A partire dalla crisi della rappresentanza – crisi da intendersi non nei termini di un’incapacità soggettiva a implementarla ma nei termini di impossibilità funzionale in rapporto a una società frammentata – appare in tutta chiarezza la necessità di ripensare la politica e quello che è stato il suo veicolo fondamentale, nel Novecento, ovvero lo strumento-partito.
Una necessità che si articola su vari livelli: ripensare la funzione e non solo la forma del partito e dunque la capacità di produrre elaborazione di progetti, mettendo insieme saperi per il bene comune e aggregando le sterminate risorse della società «civile». Se c’è un modo di far emergere di nuovo i conflitti innovativi – e dar loro prospettiva – è da qui che dobbiamo partire.
CHE FARE e, soprattutto, come fare, dunque? È necessario che il potenziale latente nel corpo sociale trovi espressione, ridando legittimità di interlocutori attivi alle forme organizzative sparse e risorse soggettive, anche in funzione della ricostruzione di «corpi intermedi» all’altezza del presente.

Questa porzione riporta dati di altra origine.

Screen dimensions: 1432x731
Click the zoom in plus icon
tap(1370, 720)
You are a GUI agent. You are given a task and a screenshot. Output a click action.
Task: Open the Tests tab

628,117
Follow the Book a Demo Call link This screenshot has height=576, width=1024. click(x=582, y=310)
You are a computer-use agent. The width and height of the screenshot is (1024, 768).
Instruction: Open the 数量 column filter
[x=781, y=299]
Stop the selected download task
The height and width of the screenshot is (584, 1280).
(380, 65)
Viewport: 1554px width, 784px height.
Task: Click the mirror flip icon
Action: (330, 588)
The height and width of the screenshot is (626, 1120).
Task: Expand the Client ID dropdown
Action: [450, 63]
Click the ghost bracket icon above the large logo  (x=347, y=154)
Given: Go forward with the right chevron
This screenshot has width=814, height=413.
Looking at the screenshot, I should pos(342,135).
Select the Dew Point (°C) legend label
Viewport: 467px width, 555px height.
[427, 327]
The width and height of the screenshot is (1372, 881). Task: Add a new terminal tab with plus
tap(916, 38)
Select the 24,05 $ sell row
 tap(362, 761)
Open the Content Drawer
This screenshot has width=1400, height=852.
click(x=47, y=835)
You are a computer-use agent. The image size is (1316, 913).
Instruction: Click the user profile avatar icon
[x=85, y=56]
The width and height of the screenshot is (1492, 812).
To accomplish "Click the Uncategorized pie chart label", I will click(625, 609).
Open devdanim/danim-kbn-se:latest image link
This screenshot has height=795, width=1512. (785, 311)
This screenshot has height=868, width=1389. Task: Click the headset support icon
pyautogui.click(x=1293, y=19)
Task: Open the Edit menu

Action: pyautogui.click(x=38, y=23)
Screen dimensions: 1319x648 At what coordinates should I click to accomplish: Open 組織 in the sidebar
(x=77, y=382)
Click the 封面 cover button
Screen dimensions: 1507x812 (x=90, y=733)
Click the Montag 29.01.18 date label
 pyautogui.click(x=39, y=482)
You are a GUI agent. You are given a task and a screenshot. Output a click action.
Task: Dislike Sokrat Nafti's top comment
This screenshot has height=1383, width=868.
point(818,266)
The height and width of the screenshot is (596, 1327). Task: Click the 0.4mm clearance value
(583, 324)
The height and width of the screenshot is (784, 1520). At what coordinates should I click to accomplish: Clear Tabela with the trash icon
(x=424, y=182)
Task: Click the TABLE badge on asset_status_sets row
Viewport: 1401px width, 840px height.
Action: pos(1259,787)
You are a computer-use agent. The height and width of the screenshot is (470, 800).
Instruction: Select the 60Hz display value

Nella «grande trasformazione» del tardo Novecento, non è tanto la Storia ad essere finita, ma (forse) la Politica, divenuta impotente. Le letture fenomenologiche di questa crisi – quella sulla «fine delle ideologie» come quella della «società liquida» – sono però inefficaci a rimediarvi. Anzi, esse hanno consentito – legittimandola – la scomparsa della prospettiva stessa del conflitto sociale in una visione conservativa di un capitalismo peraltro già da tempo in difficoltà.
La politica ha bisogno di tutti noi, per costruire una società di cittadini capaci di essere pienamente responsabili del proprio destino.